The Holocaust 1933-1945

Auschwitz Concentration Camp Entrance
CHALLENGE!
You have just been hired by CBS to do a documentary on the Holocaust. Your job is to gather as much information on the Holocaust as you can and prepare this information for CBS. The following are questions that you should answer in your report. Some of the questions are personal questions, which are just as important as factual questions. After you gather information answering the questions, create a report that can be given to CBS. Good Luck!!!!!!!!
1. What is the Holocaust?
2. Where and when did it happen?
3. Who were the Jews in our research?
4. Define the terms: scapegoating, prejudice, racism, intolerance, genocide. Please give good examples of each.
5. How can we benefit by studying the Holocaust?
6. What does studying this topic mean to you personally?
7. Imagine for a moment that you are Jewish, and people that you thought were your friends are doing what was done in Germany in the 1930's to you and your family. What could you do? Where could you go? How would you feel?

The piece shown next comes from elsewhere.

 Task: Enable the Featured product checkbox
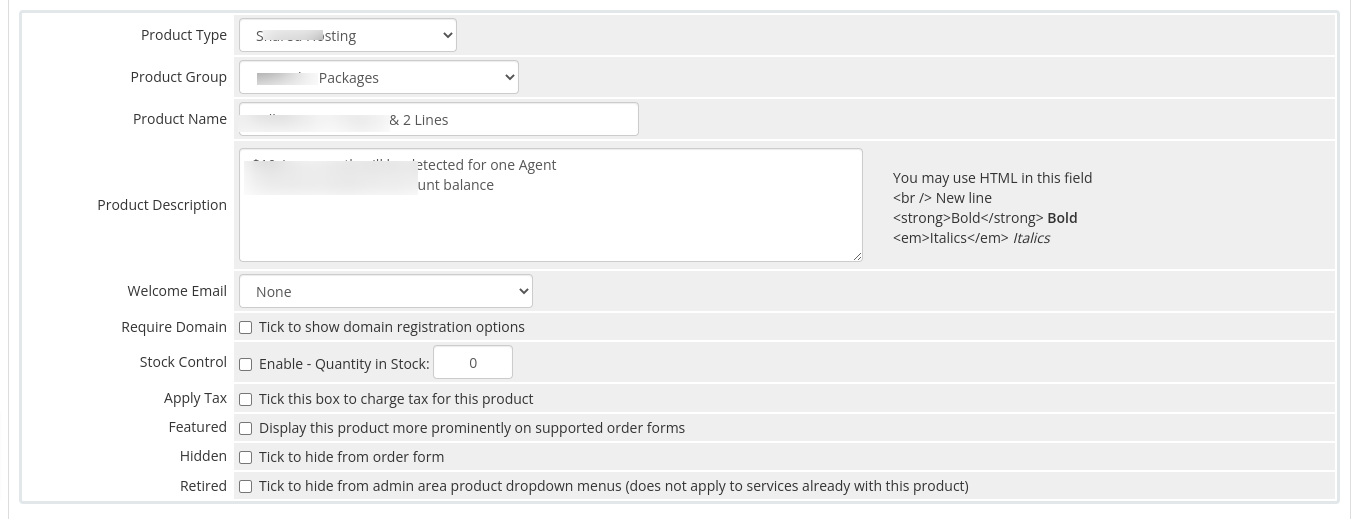click(x=245, y=429)
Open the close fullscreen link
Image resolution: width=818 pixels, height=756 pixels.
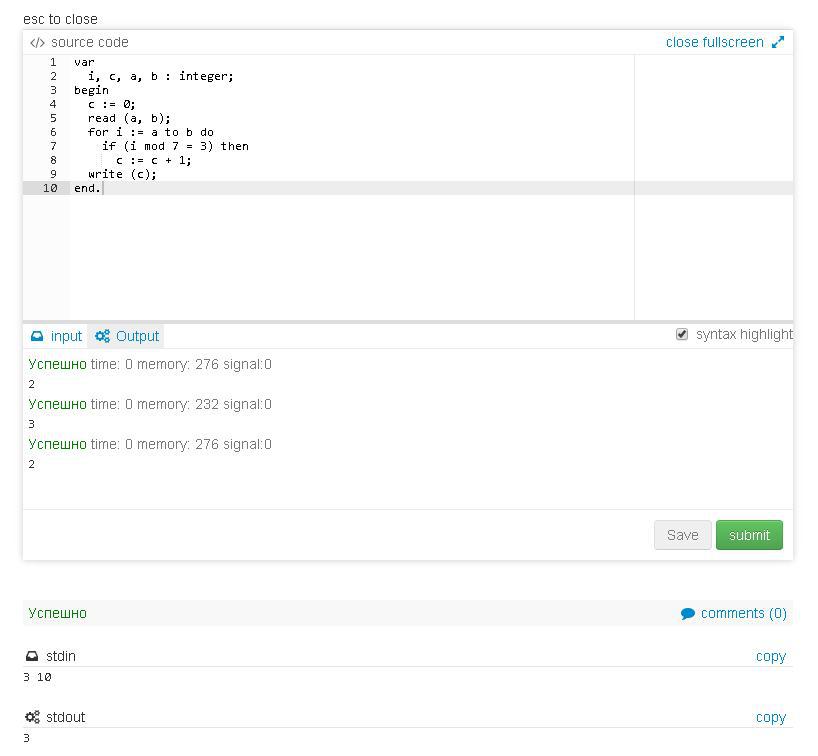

8. Why is it so important to have freedom of religion and protect the rights of people?
9. Imagine that you know people who are being discriminated against in your neighborhood or at your school, because of their color, religion or belief. What could you do?
10. What is the most fascinating thing that you learned from this website?
WEBSITES
http://fcit.coedu.usf.edu/holocaust/people/people.htm
http://fcit.coedu.usf.edu/holocaust/timeline/timeline.htm
http://motlc.wiesenthal.org/pages/t055/t05575.html
http://motlc.wiesenthal.org/pages/fs.html
http://motlc.wiesenthal.org/pages/jw.html
Here is some background information that may help you as a reporter:
The Holocaust refers to the period from January 30, 1933, when Adolf Hitler became chancellor of Germany, to May 8, 1945 (VE Day), when the war in Europe ended. During this time, Jews in Europe were subjected to progressively harsh persecution that ultimately led to the murder of 6,000,000 Jews (1.5 million of these being children) and the destruction of 5,000 Jewish communities. These deaths represented two-thirds of European Jewry and one-third of world Jewry. The Jews who died were not casualties of the fighting that ravaged Europe during World War II. Rather, they were the victims of Germany's deliberate and systematic attempt to annihilate the entire Jewish population of Europe, a plan Hitler called the “Final Solution”.

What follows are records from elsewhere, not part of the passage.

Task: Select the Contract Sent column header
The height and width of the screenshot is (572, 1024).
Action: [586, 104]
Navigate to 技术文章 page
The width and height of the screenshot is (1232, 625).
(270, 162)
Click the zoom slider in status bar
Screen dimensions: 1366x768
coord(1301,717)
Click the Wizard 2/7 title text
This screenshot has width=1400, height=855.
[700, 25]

Pictures of Hitler-http://www.jewishvirtuallibrary.org/jsource/Holocaust/hitlerpictoc.html
Between 1941 and 1943, underground resistance movements developed in about 100 Jewish ghettos in Nazi-occupied Eastern Europe. Their main goals were to organize uprisings, break out of the ghettos, and join partisan units in the fight against the Germans. The Jews knew that uprisings would not stop the Germans and that only a handful of fighters would succeed in escaping to join with partisans. Still, Jews made the decision to resist. Further, under the most adverse conditions, Jewish prisoners succeeded in initiating resistance and uprisings in some Nazi concentration camps, and even in the killing centers of Treblinka, Sobibor, and Auschwitz. Other camp uprisings took place in camps such as Kruszyna (1942), Minsk Mazowiecki (1943), and Janowska (1943). In several dozen camps prisoners organized escapes to join partisan units.